Obituary: Nigel Cameron (1920–2017)
By Brittany Dale
Art critic Nigel Cameron passed away at his Hong Kong residence on February 14 at the age of 96. Cameron was a writer for the South China Morning Post between 1972 and 1994, and is remembered for his countless contributions to the port city’s art scene.
John Batten, who presides over the International Association of Art Critics Hong Kong, said that Cameron’s death marked the passing of an era. “He was central to the development of Hong Kong's fledgling art scene in the 1960s and into the turn of the century as both a writer, curator and exhibition organiser,” Batten told ArtAsiaPacific. “He brought a rare intelligence and sensitivity to a city emerging from the turmoil of the Second World War and revolution in China.”
Born in Edinburgh, Cameron first visited Asia with the British Royal Navy in 1940. He traveled extensively through the continent before settling permanently in 1962 in Hong Kong, where he worked as a historian, art critic, curator and art dealer.

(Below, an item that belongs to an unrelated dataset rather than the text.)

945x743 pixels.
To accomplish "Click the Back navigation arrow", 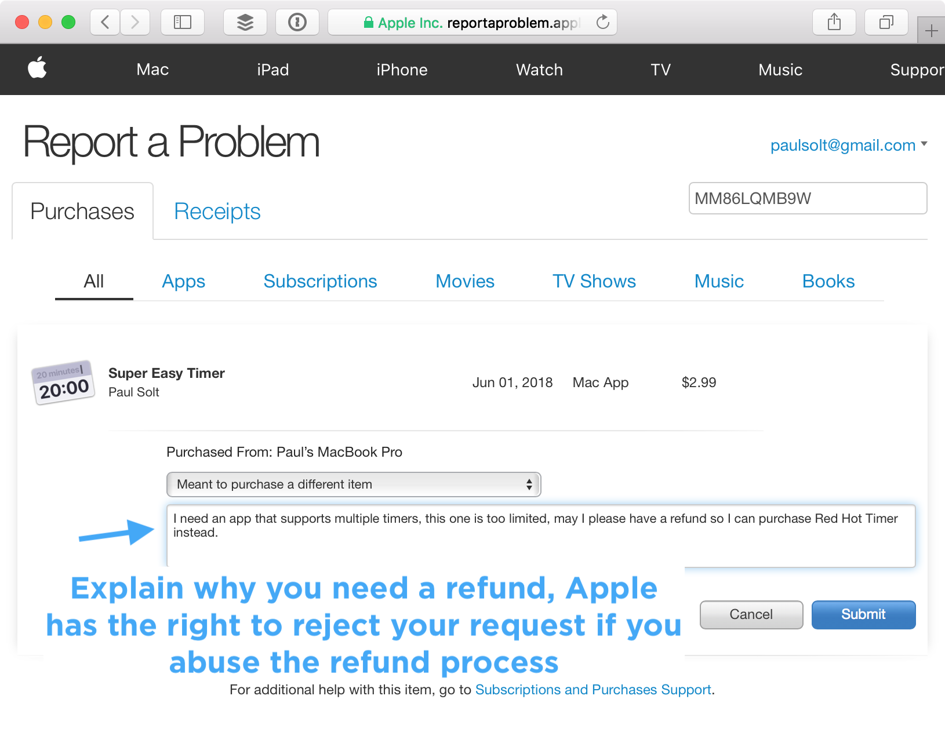I will tap(104, 22).
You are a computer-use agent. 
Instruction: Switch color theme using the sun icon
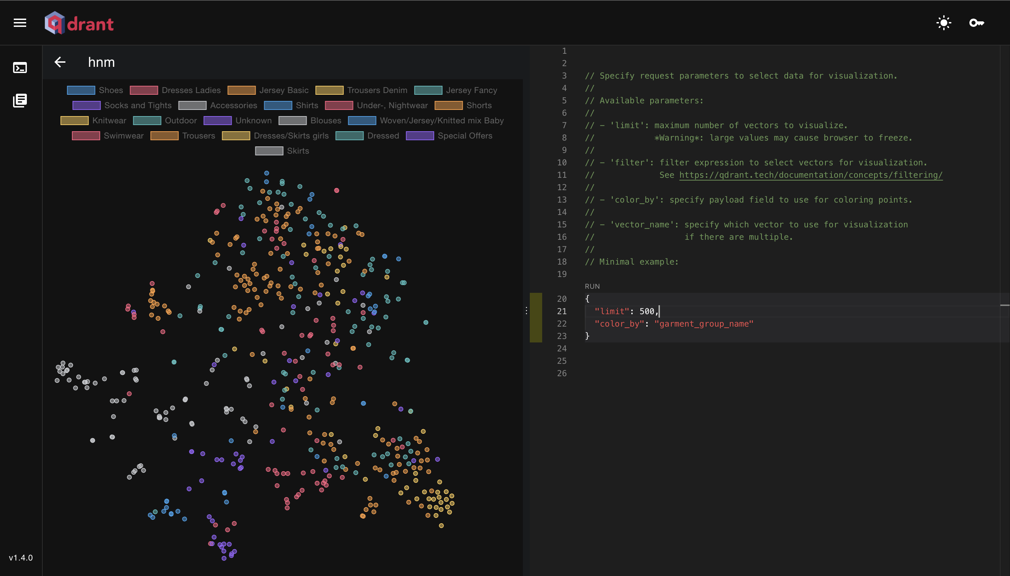944,23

In that decade, Cameron organized a great number of exhibitions that helped further the careers of Hong Kong’s first generation of modernist artists, including Luis Chan, Cheung Yee, Rosamond Brown and Irene Chou, who are now considered foundational to the Hong Kong art scene.

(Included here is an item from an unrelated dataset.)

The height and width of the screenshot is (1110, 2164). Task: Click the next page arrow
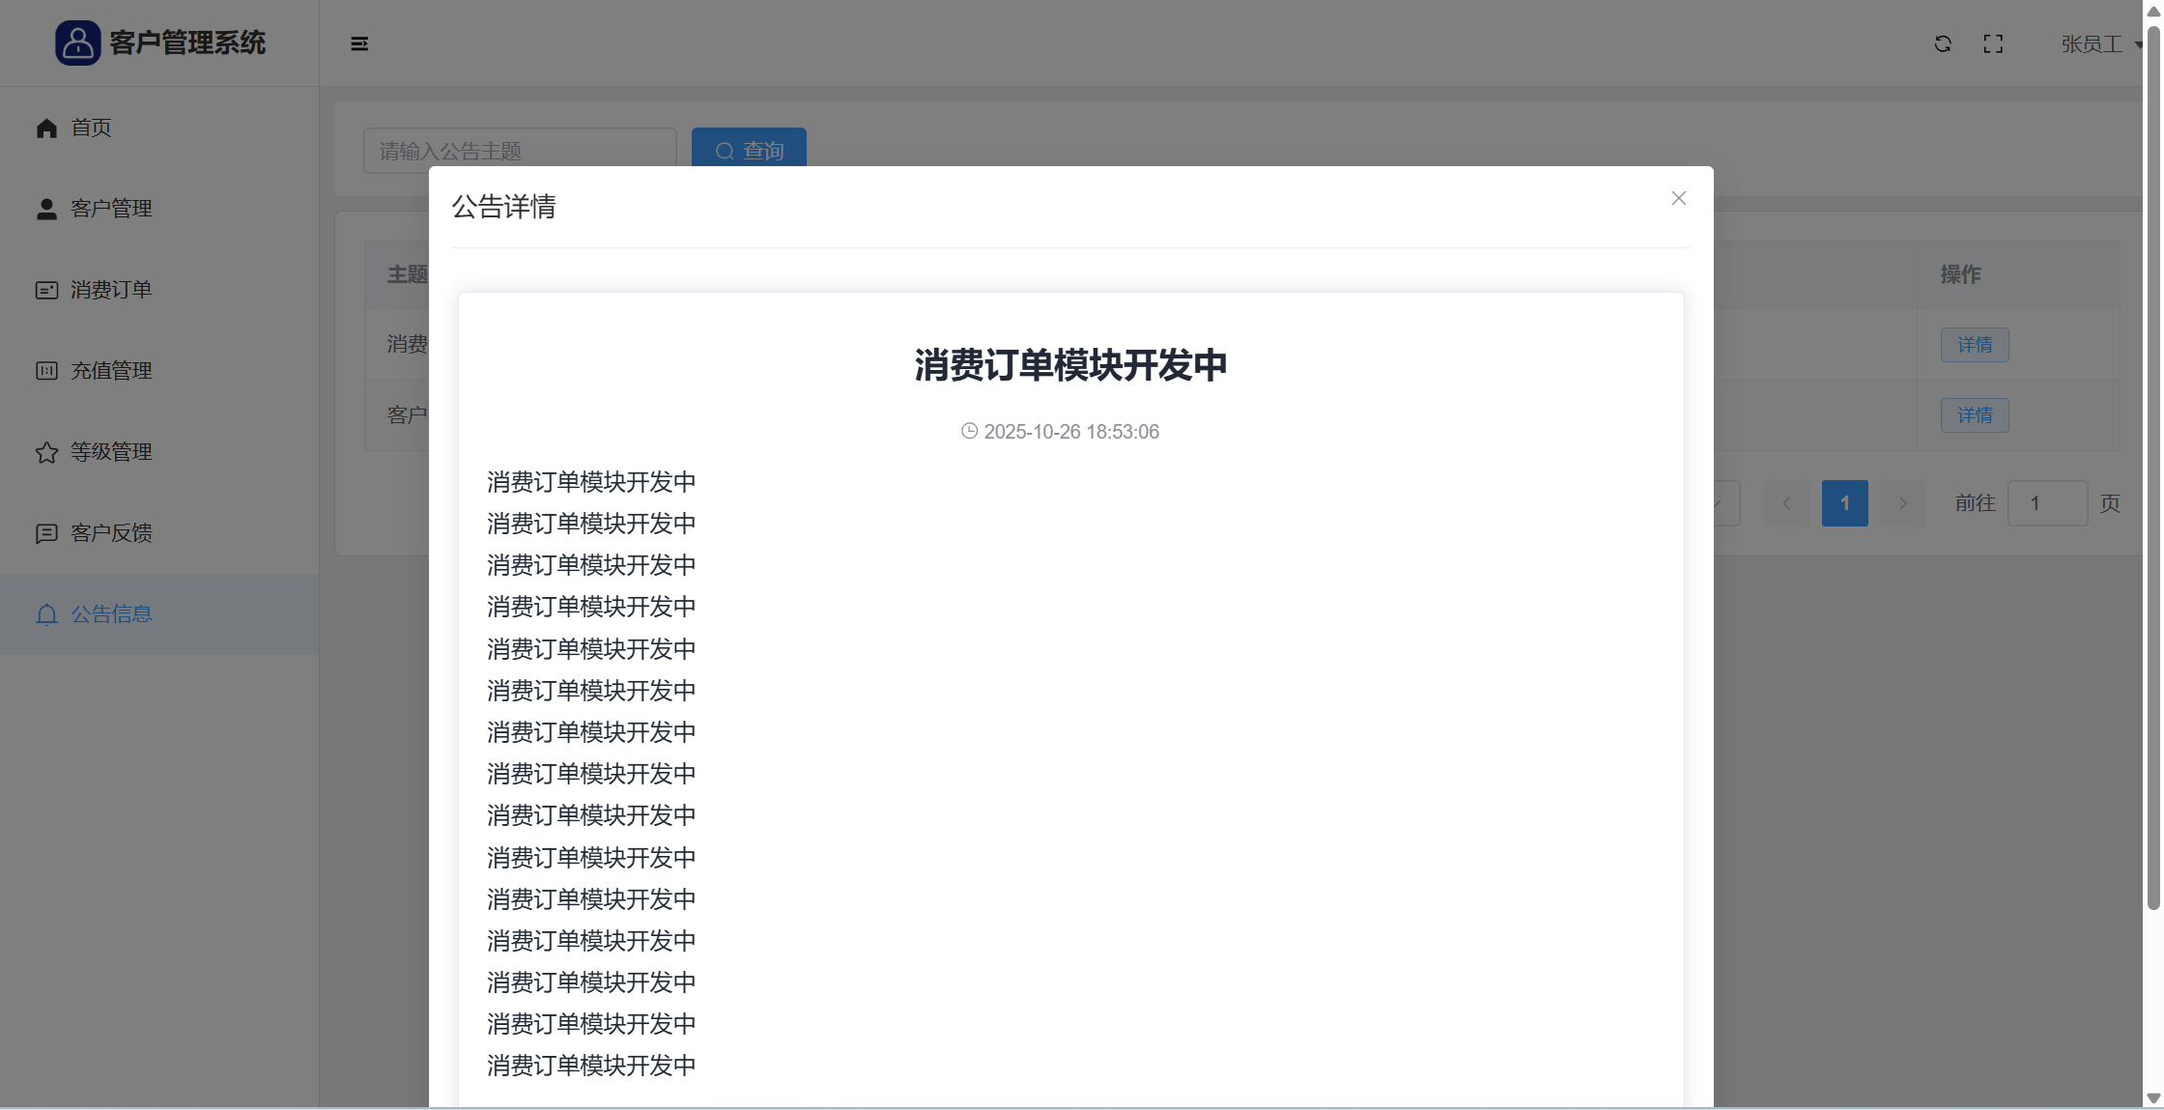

Cameron was highly respected by many members of the fragrant harbor’s art milieu. “His greatest contribution was his genuine interest in and support of Hong Kong artists, and his determination to use available colonial resources to provide a platform for them to show their work,” consulting curator at Hong Kong’s Hanart TZ Gallery Valerie Doran told AAP. “Although he was of an older generation, he showed up at all kinds of events in the unlikeliest places.”

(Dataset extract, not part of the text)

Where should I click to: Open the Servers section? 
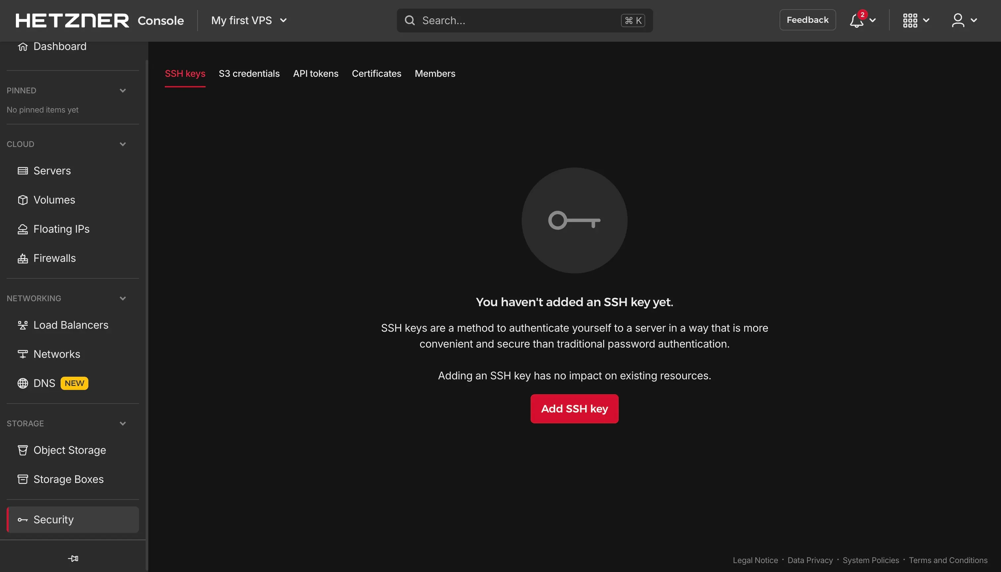52,171
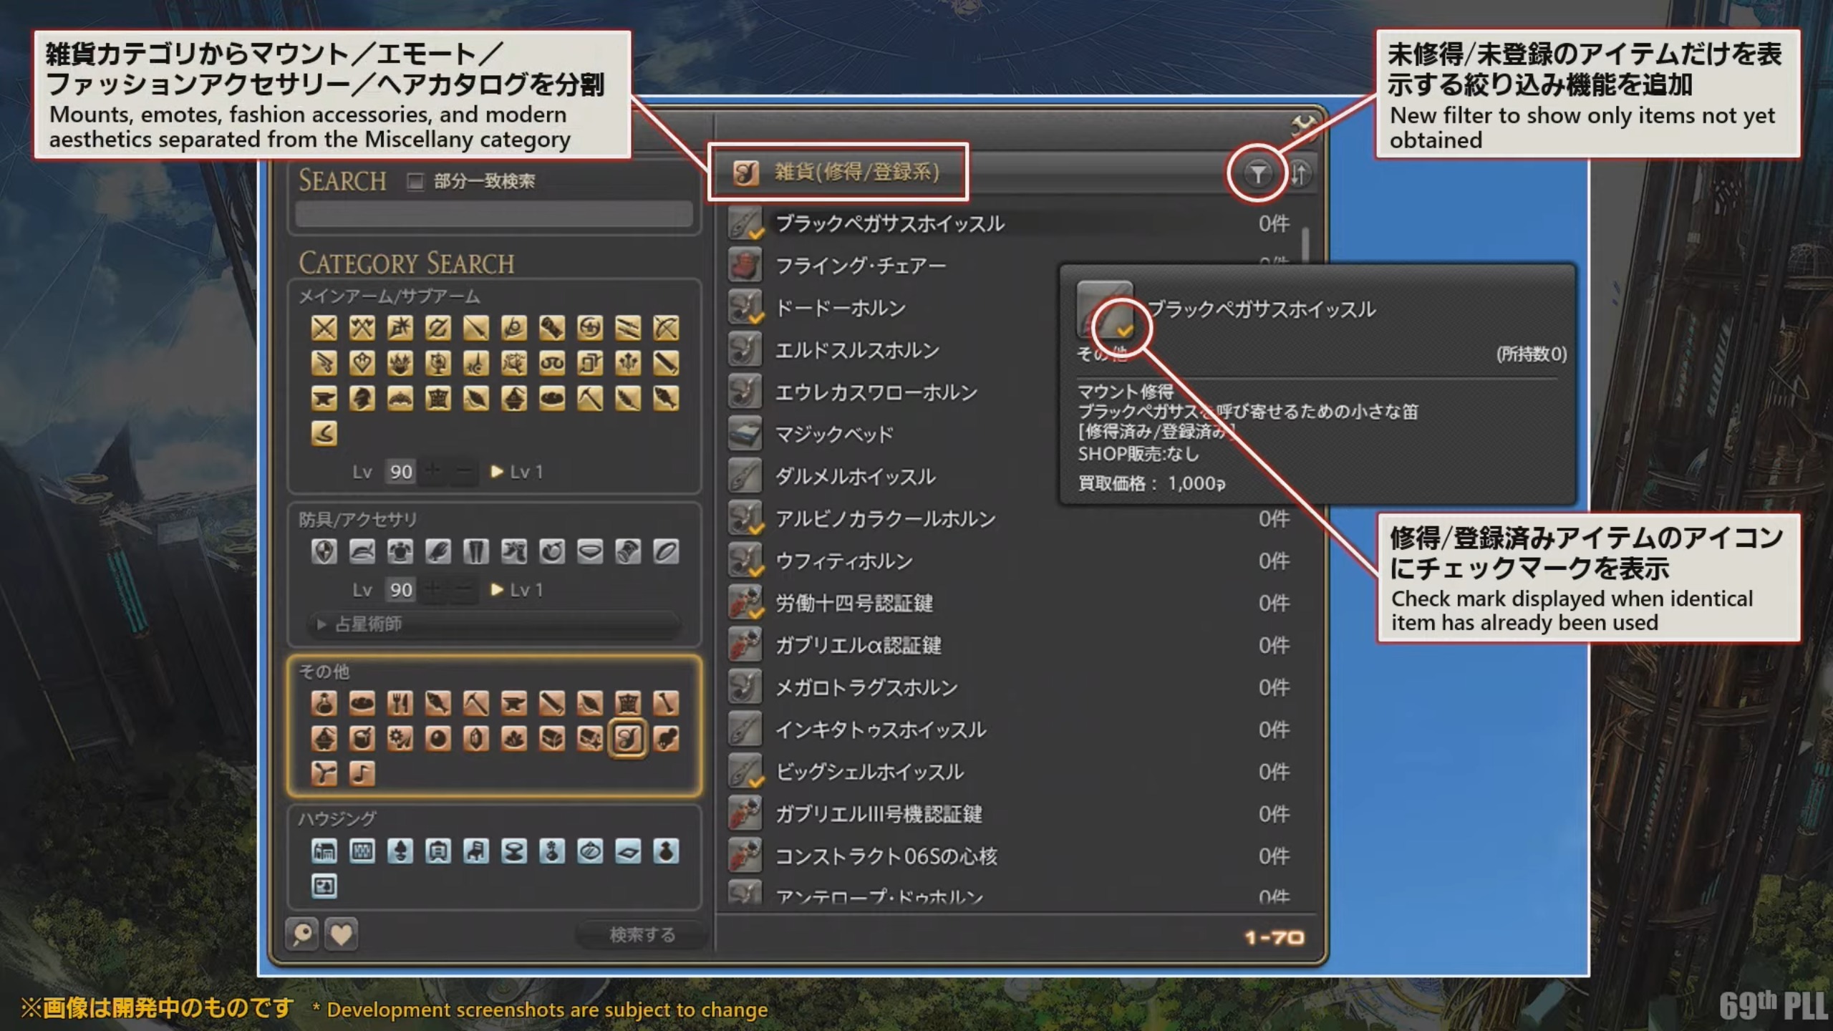Select the first housing category icon
The image size is (1833, 1031).
coord(324,851)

Daphne King, director of Alisan Fine Art, one of the first galleries showing modern and contemporary art in the city, shared memories of Cameron with AAP and said, “He was instrumental in promoting Hong Kong artists from the very beginning—in the 1970s when no one was really paying attention to Chinese contemporary art. I hope he will be remembered for his invaluable contributions. I remember all the reviews he wrote on our shows in the early days. He was probably one of the first art critics in Hong Kong.”
Cameron was a prolific writer who authored many publications throughout his career. With a primary focus on the art of Asian civilizations, some of his most famous publications include Peking: A Tale of Three Cities (1965), Hong Kong: The Cultured Pearl (1978) and The Buddha in Life and Art (2004).
Speaking to AAP, founder of Hanart TZ Gallery and co-founder of the Asia Art Archive Tsong-zung Chang said of Cameron's legacy, "During the formative years of New Ink Art in the 1960s, Nigel was already announcing this as Hong Kong's future art identity, and gave it full support in his columns. He was the art advisor for [property development group] Hongkong Land when Exchange Square gave [Taiwanese artist] Ju Ming his breakthrough exhibition in 1986. At the time, every single exhibition venue was given to Henry Moore, and it gave the impression that Ju Ming was the Chinese answer to Moore, which did miracles for his international reputation, when in fact he had hardly exhibited in the West."
Cameron’s legacy extends beyond Asia. Batten noted, “The results of those early efforts can be seen with Hong Kong no longer on the periphery of the world’s visual art map—but as the relevant, vital center for art appreciation in Asia.”
Brittany Dale is an editorial intern at ArtAsiaPacific.